Provides methods for parsing texts into sentences and words, handling Japanese text with MeCab, and managing text items in the database.
Tags
Table of Contents
Methods
- checkText() : array{sentences: int, words: int, unknownPercent: float, preview: string}
- Check/preview text and return parsing statistics without saving.
- parseAndDisplayPreview() : void
- Parse text and display preview HTML for validation.
- parseAndSave() : void
- Parse text and save to database.
- splitIntoSentences() : array<string|int, string>
- Split text into sentences without database operations.
- applyInitialTransformations() : string
- Apply initial text transformations (before display preview).
- applyWordSplitting() : string
- Apply word-splitting transformations (after display preview).
- checkExpressions() : void
- Check a language that contains expressions.
- checkValid() : void
- Echo the sentences in a text. Prepare JS data for words and word count.
- displayJapanesePreview() : void
- Display preview HTML for Japanese text.

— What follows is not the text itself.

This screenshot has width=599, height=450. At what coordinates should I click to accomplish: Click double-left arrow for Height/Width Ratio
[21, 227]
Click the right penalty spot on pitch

- displayStandardPreview() : void
- Display preview HTML for standard text.
- displayStatistics() : void
- Display statistics about a text.
- getLanguageSettings() : array{removeSpaces: string, splitSentence: string, noSentenceEnd: string, termchar: string, rtlScript: mixed, splitEachChar: bool}|null
- Get language settings for parsing.
- getMultiWordLengths() : array<string|int, int>
- Get all multi-word expression lengths for a language.

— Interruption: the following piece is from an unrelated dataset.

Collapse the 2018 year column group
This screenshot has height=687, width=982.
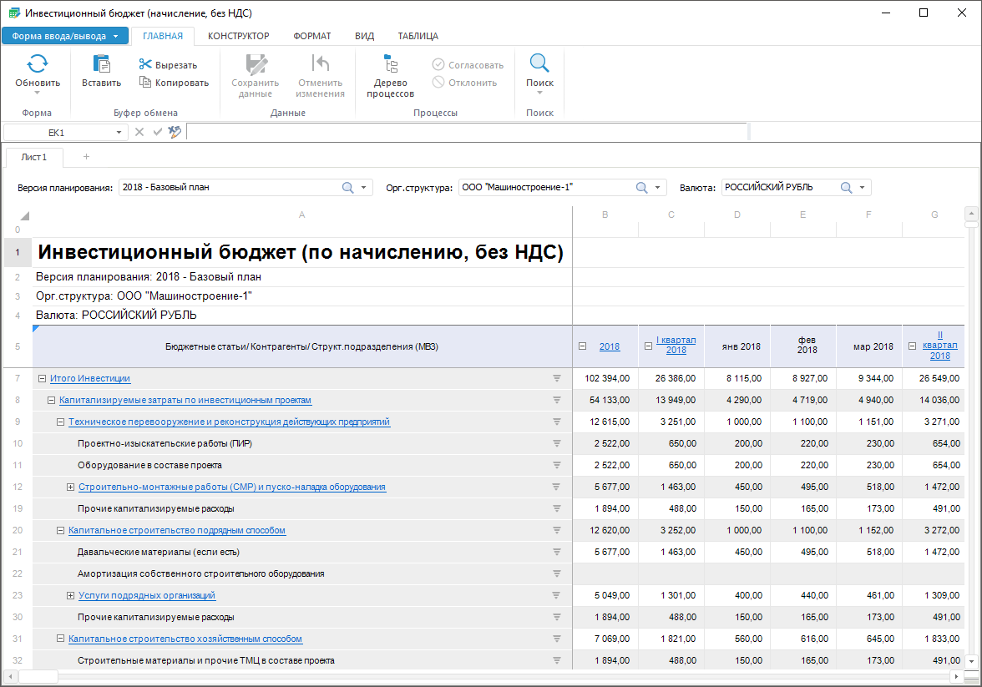[583, 346]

- parseJapaneseToDatabase() : void
- Parse Japanese text with MeCab and insert into temp_word_occurrences.
- parseStandardToDatabase() : void
- Parse standard text and insert into temp_word_occurrences.

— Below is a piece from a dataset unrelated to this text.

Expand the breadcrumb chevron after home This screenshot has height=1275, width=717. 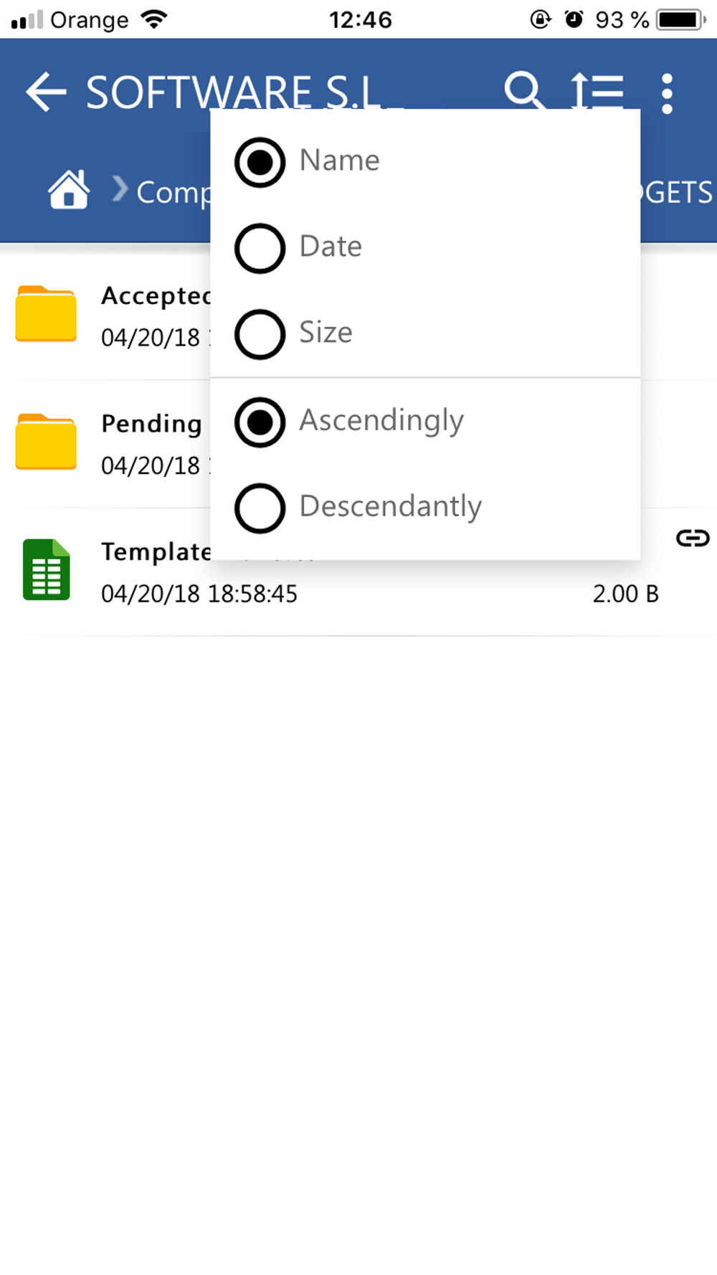coord(120,190)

- registerSentencesTextItems() : void
- Append sentences and text items in the database.
- saveWithSql() : void
- Insert a processed text in the data in pure SQL way.
- saveWithSqlFallback() : void
- Fallback method to insert text data when LOAD DATA LOCAL INFILE is disabled.
- splitJapaneseSentences() : array<string|int, string>
- Split Japanese text into sentences (split-only mode).
- splitStandardSentences() : array<string|int, string>
- Split standard text into sentences (split-only mode).
Methods
checkText()
Check/preview text and return parsing statistics without saving.
public
static checkText(string $text, int $lid) : array{sentences: int, words: int, unknownPercent: float, preview: string}
Use this method to get text statistics for preview purposes. Does not output any HTML or save to database.
Parameters
- $text : string
-
Text to parse
- $lid : int
-
Language ID
Return values
array{sentences: int, words: int, unknownPercent: float, preview: string}parseAndDisplayPreview()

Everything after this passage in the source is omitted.